Saved data entries:
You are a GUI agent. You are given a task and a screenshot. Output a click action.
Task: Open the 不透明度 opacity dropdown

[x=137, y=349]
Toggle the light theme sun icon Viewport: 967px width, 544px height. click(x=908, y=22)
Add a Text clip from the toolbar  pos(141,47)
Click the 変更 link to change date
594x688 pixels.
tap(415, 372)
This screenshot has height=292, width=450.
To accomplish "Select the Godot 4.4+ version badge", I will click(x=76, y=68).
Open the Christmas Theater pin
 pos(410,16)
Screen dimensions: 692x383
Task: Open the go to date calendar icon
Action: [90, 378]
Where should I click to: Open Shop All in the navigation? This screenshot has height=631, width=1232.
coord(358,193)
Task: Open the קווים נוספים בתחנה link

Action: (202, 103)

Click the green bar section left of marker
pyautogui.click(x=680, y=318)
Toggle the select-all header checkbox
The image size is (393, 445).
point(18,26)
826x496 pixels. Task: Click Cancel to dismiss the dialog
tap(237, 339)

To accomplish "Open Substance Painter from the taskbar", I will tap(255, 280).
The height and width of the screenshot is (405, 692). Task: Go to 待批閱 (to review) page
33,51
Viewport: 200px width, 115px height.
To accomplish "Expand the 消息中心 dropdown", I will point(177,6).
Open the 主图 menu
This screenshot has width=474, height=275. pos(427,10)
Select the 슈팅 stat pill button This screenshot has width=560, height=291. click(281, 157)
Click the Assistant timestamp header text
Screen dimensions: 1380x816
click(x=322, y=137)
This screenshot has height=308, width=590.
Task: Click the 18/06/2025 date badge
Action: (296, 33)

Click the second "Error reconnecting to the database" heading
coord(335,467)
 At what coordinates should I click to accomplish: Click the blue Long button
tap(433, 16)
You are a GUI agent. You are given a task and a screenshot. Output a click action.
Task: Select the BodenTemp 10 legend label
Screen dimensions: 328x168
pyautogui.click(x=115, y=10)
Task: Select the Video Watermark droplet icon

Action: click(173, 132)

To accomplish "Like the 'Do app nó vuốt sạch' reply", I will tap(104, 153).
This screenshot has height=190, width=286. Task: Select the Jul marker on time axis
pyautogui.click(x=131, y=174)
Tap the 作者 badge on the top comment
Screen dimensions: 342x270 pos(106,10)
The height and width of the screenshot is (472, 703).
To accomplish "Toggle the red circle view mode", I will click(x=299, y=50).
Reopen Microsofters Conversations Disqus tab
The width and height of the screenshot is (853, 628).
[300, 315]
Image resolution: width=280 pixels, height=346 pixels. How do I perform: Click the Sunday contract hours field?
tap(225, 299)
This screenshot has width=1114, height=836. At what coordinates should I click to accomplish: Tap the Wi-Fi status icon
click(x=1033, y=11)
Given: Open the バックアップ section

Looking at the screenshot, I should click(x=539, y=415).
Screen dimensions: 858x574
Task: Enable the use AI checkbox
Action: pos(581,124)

Exercise description: Search the entries for "from" and copy out each line that has it.

Exercise output:
Add a Text clip from the toolbar  pos(141,47)
To accomplish "Open Substance Painter from the taskbar", I will tap(255, 280).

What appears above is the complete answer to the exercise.